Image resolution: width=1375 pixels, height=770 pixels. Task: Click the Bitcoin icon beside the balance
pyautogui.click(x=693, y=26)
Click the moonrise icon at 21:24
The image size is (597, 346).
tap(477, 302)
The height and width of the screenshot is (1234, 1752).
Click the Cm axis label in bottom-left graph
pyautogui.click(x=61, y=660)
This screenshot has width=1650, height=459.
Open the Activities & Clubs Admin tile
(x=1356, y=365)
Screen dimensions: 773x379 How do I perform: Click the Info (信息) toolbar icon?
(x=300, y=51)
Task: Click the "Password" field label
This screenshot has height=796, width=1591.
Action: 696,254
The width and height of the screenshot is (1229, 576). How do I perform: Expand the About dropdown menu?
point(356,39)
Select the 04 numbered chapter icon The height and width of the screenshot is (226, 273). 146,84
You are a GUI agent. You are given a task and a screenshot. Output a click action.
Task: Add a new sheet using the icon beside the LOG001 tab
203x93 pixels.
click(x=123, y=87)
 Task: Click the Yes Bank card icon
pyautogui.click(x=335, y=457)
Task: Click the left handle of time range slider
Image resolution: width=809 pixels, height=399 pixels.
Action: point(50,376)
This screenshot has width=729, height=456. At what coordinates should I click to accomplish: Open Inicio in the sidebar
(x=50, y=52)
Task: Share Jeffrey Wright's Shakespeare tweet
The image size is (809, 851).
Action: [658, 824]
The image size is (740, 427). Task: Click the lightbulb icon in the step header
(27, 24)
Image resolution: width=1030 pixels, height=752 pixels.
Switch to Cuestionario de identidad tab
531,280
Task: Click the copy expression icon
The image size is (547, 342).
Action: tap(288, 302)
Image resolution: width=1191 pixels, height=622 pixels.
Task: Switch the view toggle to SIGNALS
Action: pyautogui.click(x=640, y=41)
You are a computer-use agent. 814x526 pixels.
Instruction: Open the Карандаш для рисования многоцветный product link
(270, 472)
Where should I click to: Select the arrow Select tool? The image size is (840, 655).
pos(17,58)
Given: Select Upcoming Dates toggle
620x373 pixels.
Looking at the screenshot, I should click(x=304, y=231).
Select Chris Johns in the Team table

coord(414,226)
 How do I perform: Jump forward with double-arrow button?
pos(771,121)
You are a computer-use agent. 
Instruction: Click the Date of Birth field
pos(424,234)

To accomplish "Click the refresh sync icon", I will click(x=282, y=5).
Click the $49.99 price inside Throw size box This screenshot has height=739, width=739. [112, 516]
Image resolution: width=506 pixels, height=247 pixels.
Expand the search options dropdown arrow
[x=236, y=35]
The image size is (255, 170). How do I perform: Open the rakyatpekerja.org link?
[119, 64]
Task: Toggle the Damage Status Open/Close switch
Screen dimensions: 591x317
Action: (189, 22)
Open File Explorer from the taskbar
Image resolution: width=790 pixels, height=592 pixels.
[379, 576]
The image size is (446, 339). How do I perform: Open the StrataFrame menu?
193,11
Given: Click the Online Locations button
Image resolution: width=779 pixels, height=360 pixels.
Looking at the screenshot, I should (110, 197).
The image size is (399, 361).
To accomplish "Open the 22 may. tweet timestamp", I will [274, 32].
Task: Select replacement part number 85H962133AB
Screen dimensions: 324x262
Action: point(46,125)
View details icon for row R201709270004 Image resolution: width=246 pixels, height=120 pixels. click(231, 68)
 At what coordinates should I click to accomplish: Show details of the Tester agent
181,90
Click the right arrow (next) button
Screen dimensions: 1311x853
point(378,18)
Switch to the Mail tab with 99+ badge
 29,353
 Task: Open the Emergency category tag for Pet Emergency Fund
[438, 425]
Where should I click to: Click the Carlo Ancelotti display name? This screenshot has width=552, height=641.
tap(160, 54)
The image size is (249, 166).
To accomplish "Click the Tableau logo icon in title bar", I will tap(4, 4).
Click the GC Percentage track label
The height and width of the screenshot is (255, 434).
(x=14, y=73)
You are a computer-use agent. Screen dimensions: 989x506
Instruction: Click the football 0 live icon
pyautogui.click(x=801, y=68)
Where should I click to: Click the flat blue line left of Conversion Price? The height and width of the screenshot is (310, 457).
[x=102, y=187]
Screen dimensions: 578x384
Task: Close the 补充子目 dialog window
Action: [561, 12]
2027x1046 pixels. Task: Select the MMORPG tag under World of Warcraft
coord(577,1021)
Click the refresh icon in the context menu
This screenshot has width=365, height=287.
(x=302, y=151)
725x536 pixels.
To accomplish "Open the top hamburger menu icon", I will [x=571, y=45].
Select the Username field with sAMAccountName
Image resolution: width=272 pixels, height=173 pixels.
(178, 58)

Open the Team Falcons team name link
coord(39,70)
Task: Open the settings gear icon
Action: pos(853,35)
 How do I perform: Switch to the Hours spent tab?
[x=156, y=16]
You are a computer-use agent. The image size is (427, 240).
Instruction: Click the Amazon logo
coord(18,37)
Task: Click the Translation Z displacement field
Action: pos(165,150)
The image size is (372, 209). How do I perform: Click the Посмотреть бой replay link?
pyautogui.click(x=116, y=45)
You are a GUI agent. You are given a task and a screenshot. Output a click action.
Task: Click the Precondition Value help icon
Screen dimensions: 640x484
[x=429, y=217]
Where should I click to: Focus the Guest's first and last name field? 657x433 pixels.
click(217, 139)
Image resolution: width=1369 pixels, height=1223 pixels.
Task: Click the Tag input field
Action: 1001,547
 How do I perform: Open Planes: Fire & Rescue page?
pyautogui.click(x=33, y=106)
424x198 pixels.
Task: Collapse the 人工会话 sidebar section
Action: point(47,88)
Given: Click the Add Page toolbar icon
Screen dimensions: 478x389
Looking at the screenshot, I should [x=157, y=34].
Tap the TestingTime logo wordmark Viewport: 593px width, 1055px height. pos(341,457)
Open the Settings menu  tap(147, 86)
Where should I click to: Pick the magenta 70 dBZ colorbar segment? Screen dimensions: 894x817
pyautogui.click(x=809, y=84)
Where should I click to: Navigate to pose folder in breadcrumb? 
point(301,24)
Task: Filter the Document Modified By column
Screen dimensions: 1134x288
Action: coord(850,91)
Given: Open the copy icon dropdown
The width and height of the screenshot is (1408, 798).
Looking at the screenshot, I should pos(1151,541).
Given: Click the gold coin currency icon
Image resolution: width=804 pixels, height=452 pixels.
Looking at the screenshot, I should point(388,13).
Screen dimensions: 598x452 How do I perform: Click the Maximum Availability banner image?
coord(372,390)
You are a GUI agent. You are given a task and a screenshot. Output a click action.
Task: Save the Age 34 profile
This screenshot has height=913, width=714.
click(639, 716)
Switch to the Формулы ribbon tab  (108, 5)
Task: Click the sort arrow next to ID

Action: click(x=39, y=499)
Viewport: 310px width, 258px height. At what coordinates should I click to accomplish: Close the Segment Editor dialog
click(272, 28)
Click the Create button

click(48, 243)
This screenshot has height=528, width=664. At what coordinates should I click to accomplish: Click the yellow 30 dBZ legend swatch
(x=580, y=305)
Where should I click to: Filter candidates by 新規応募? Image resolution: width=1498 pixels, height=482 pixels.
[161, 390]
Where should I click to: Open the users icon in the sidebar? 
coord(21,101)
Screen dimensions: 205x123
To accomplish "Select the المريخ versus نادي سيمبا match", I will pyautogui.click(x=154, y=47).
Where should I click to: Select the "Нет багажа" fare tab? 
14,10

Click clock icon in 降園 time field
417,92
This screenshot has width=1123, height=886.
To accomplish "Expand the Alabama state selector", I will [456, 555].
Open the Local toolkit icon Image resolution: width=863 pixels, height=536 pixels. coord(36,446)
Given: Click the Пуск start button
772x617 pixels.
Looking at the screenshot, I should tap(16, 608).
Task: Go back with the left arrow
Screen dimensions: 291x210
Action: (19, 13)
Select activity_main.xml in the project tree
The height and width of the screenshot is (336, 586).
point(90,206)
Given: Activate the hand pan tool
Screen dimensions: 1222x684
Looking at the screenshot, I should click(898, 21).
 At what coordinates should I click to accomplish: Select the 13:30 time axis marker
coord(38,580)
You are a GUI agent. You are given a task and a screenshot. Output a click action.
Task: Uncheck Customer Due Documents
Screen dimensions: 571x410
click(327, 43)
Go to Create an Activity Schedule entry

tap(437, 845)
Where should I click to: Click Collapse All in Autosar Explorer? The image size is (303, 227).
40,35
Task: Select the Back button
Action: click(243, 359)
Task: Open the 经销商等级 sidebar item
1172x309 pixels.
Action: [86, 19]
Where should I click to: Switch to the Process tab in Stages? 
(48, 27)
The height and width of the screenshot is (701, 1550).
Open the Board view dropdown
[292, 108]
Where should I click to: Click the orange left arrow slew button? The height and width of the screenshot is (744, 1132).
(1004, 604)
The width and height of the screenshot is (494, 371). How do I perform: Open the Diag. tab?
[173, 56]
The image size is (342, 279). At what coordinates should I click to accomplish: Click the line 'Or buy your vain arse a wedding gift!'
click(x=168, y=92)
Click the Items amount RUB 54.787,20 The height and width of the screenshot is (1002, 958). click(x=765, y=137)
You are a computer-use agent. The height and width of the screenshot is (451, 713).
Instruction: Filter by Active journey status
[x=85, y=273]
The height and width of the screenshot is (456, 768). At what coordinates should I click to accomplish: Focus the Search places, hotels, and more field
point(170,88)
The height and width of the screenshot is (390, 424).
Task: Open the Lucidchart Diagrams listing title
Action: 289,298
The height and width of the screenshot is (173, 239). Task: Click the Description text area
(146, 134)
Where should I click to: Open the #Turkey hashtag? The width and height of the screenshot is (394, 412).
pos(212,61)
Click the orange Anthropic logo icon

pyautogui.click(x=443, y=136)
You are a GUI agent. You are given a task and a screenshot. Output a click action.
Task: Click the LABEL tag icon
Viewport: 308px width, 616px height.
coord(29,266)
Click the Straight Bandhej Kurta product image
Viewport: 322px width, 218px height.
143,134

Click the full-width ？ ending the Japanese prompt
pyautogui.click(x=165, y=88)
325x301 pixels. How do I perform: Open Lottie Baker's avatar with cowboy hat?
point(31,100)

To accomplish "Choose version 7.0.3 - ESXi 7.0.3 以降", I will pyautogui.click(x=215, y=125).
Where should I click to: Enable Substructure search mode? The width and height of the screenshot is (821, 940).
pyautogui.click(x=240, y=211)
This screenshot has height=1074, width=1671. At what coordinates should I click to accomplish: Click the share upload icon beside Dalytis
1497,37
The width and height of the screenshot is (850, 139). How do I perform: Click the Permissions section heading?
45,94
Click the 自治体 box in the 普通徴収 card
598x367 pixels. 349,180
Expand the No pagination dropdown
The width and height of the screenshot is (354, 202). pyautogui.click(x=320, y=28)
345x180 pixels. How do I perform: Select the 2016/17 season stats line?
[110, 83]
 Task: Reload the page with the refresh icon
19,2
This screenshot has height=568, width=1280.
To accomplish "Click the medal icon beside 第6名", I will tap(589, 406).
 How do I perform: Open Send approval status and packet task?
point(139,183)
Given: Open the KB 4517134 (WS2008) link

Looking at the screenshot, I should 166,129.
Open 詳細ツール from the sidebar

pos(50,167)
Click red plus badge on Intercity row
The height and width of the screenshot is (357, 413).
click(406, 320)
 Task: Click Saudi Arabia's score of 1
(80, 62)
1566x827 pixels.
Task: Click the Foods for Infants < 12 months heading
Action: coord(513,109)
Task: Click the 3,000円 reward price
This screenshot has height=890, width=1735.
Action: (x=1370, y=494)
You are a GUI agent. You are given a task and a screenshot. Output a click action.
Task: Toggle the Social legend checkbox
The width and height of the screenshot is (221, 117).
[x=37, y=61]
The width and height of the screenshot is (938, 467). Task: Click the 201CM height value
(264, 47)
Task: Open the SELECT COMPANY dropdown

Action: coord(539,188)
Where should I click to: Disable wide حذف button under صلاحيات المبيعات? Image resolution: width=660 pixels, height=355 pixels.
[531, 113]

= = =

- _DIRECTIONS FOR THIS TASK_
Among the records above, only the lines between the line holding "The image size is (597, 346)." and the line holding "You are a computer-use agent. 814x526 pixels.", inclusive, are to be output, exactly as written.

- _YOUR SOLUTION_
The image size is (597, 346).
tap(477, 302)
The height and width of the screenshot is (1234, 1752).
Click the Cm axis label in bottom-left graph
pyautogui.click(x=61, y=660)
This screenshot has width=1650, height=459.
Open the Activities & Clubs Admin tile
(x=1356, y=365)
Screen dimensions: 773x379 How do I perform: Click the Info (信息) toolbar icon?
(x=300, y=51)
Task: Click the "Password" field label
This screenshot has height=796, width=1591.
Action: 696,254
The width and height of the screenshot is (1229, 576). How do I perform: Expand the About dropdown menu?
point(356,39)
Select the 04 numbered chapter icon The height and width of the screenshot is (226, 273). 146,84
You are a GUI agent. You are given a task and a screenshot. Output a click action.
Task: Add a new sheet using the icon beside the LOG001 tab
203x93 pixels.
click(x=123, y=87)
 Task: Click the Yes Bank card icon
pyautogui.click(x=335, y=457)
Task: Click the left handle of time range slider
Image resolution: width=809 pixels, height=399 pixels.
Action: point(50,376)
This screenshot has width=729, height=456. At what coordinates should I click to accomplish: Open Inicio in the sidebar
(x=50, y=52)
Task: Share Jeffrey Wright's Shakespeare tweet
The image size is (809, 851).
Action: [658, 824]
The image size is (740, 427). Task: Click the lightbulb icon in the step header
(27, 24)
Image resolution: width=1030 pixels, height=752 pixels.
Switch to Cuestionario de identidad tab
531,280
Task: Click the copy expression icon
The image size is (547, 342).
Action: tap(288, 302)
Image resolution: width=1191 pixels, height=622 pixels.
Task: Switch the view toggle to SIGNALS
Action: pyautogui.click(x=640, y=41)
You are a computer-use agent. 814x526 pixels.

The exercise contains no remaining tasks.